We buy our travel guides in electronic version for our iPad/tablet, making them much lighter to carry. However, their functionality – in terms of searches, bookmarks, navigation and maps – is a little clunkier than we’d like, given the electronic environment. Mostly they appear to be electronic versions of the printed publication with minimal application of digital or interactive technology. All this might be improving, though, because travel guides themselves are starting to move online. We look forward to seeing what happens next.
Of course, travel guides are only one tool. The above-mentioned online services/sites, recommendations from friends, and of course tourist information offices in the places you visit are also valuable sources. There’s nothing like on-the-spot local knowledge.
To daypack or not to daypack
For this most recent trip, Sue carried a daypack (of the backpack/rucksack variety) while Len carried an over-the-shoulder bag. While Sue’s bag often met the size requirements, it was usually not allowed in museums and had to be put in a locker (most of which were free, requiring a coin deposit you got back). If this bothers you, think about what you use for carrying around your daily needs, like jacket, umbrellas, cameras. Occasionally, in large places, backpack style bags were allowed if worn on the front, but this isn’t always comfortable – and isn’t commonly allowed.
Doing the laundry
Isn’t laundry the bane of travel? It’s worth taking laundry needs into consideration when making accommodation arrangements we reckon. Using commercial laundrettes are best avoided if possible we reckon – though we did appreciate the Spanish ones that incorporated the laundry detergent in the machine. Put your clothes and money in, press start and go!
There’s a hotel chain in Japan that always provides guest laundry facilities. When in Japan we make sure we book those hotels every few days so that we know we can get clean again. Very few hotels/pensions in Europe (at least in the areas we’ve just visited) seemed to have guest laundries, but accommodation obtained through services like air bnb often will. Twice, we lucked out with washing being done for us at reasonable cost (ie not those horrendous hotel per-item charges) by the hotel/pension/guesthouse we were staying at. This is rare, but what a treat it is when it happens!
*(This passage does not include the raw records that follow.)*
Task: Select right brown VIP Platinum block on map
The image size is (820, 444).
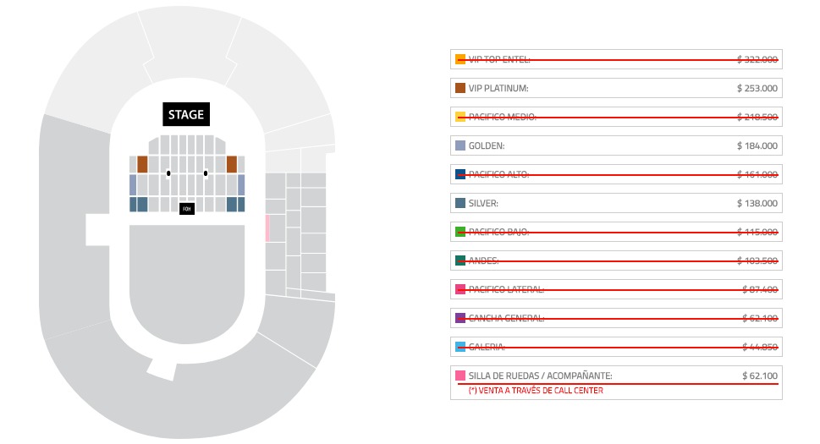Action: [x=231, y=164]
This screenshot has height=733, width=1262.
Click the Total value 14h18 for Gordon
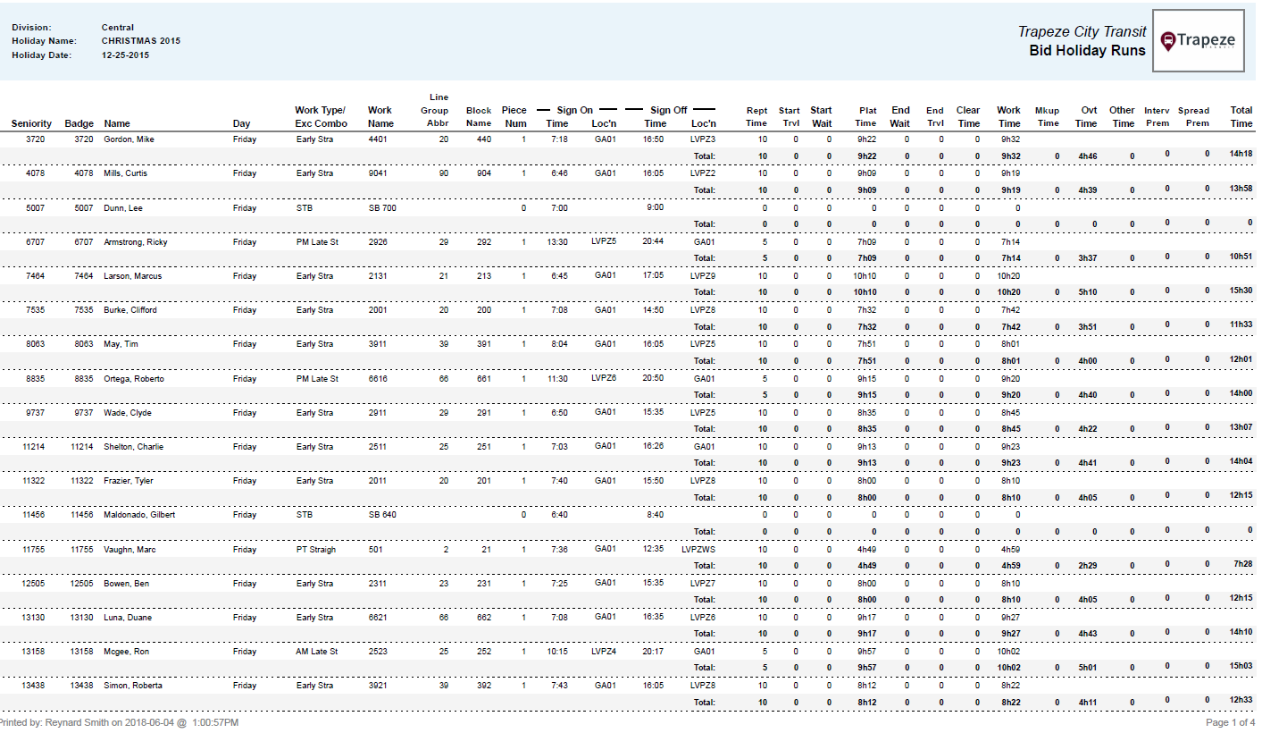click(1241, 153)
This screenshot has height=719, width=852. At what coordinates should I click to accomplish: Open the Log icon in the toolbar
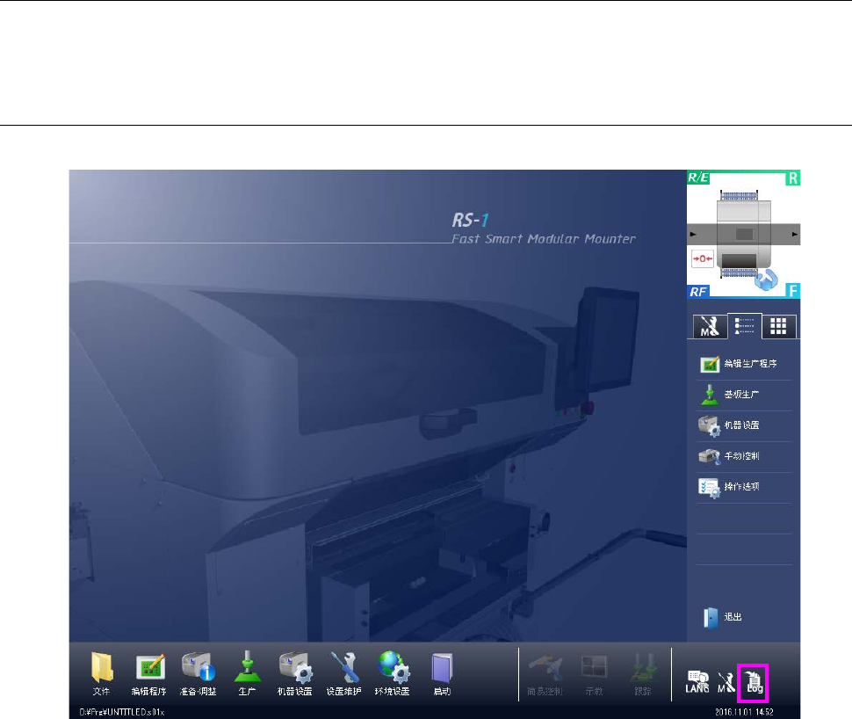click(753, 682)
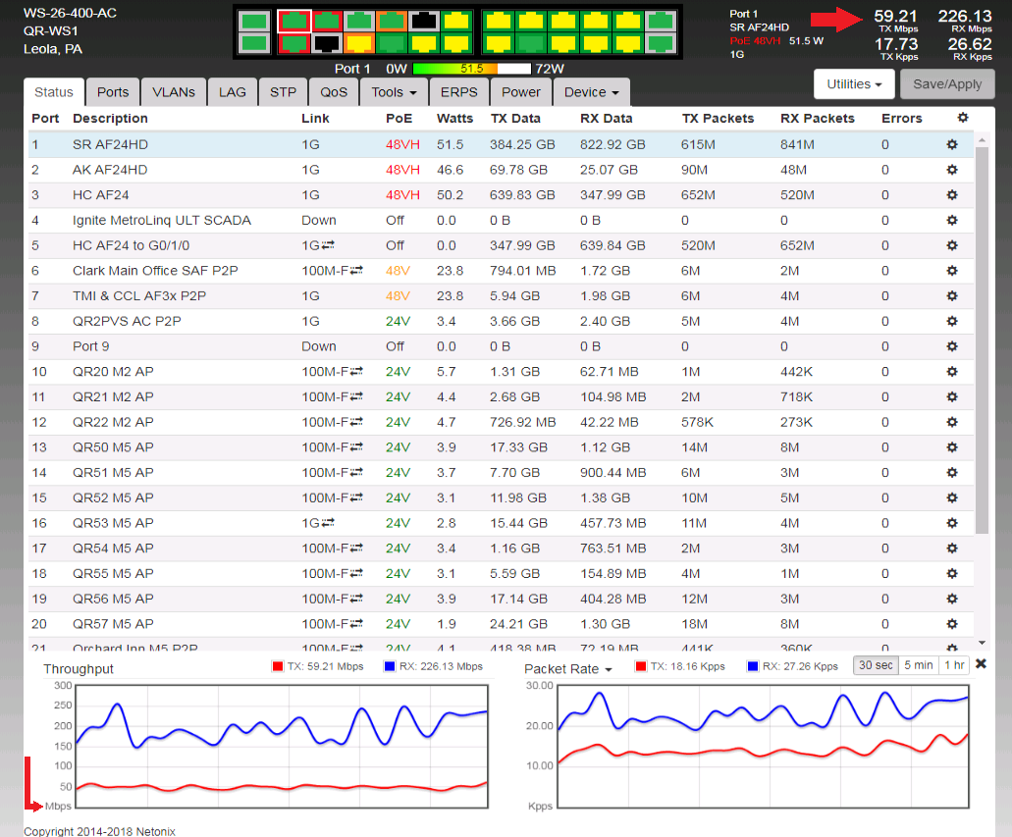The image size is (1012, 837).
Task: Click the Save/Apply button
Action: (947, 84)
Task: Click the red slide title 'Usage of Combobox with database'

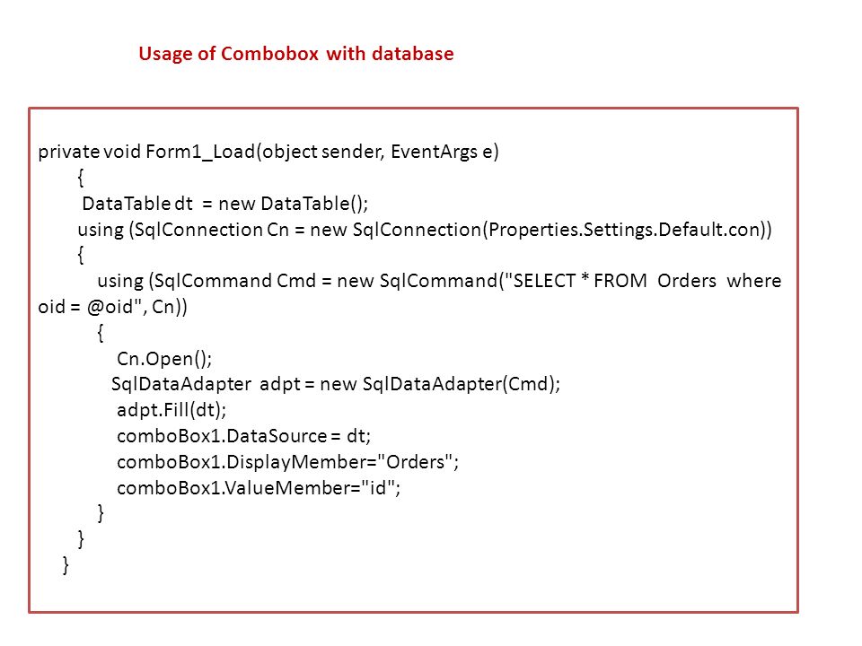Action: coord(295,54)
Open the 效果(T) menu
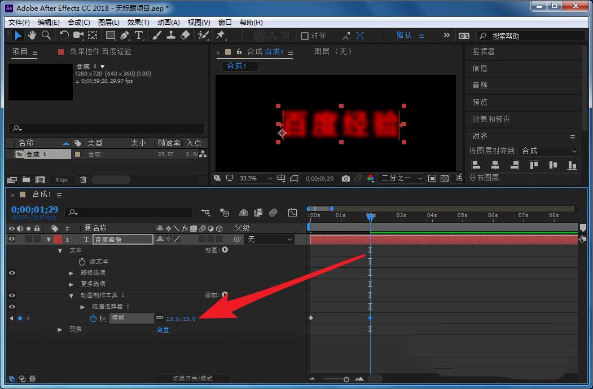This screenshot has height=389, width=593. tap(138, 22)
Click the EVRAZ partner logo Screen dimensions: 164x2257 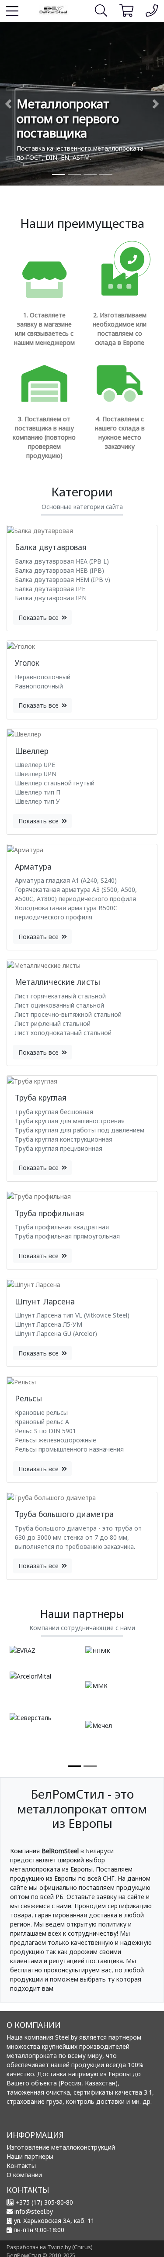(x=23, y=1650)
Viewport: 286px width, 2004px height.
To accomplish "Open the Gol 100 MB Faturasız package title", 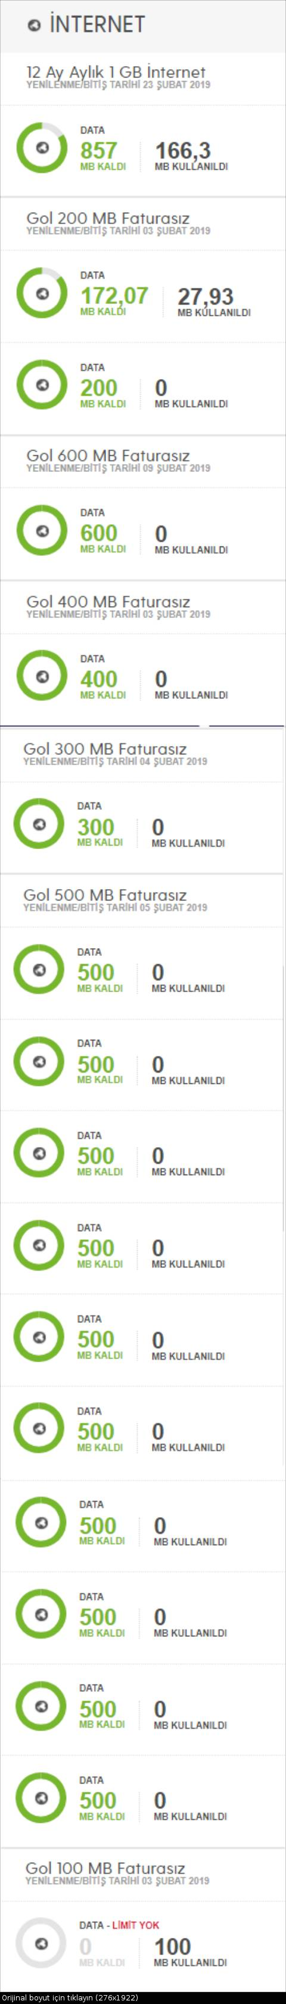I will point(105,1868).
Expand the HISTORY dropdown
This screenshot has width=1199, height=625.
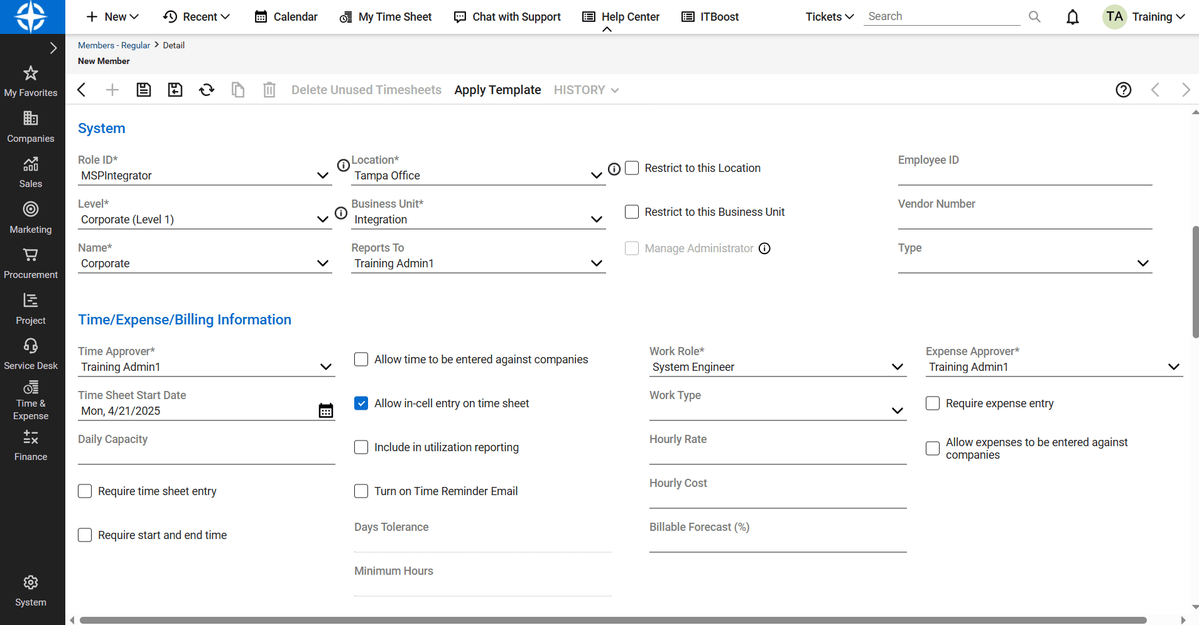click(x=586, y=90)
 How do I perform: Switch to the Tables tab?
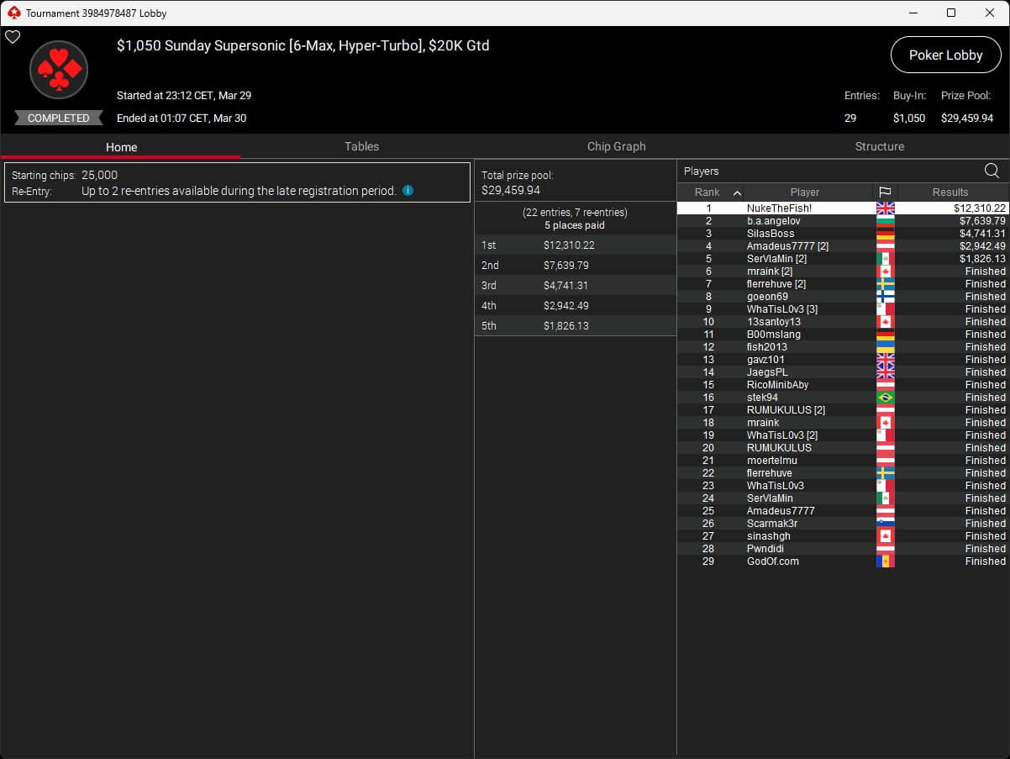361,146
Hmmm … we should say something about this, but it is such a huge topic – and so dependent on whether you rely on smartphones, tablets, and/or laptops, and on whether your prime form of access is wi-fi or mobile/cellular – that we’ll leave it pretty much alone we reckon.
The lack of standardisation regarding access, the need for adapters and then for enough power points to recharge all those electronic items, not to mention the challenge of working out an efficient way of carrying the cables, chargers and adapters and knowing quickly which cable belongs to which device, are enough to try the most savvy traveller. At one hotel, as we were leaving, the friendly hotel keeper said “Have you left anything behind? We could start a shop for chargers here!” Oh dear!
Having a rest
Every trip we do, we tell ourselves we need to build in some rest days but somehow we never do. If anyone has any hints or advice or time-proven methods – besides organising more long train trips between towns – on how to lock in rest days, please let us know.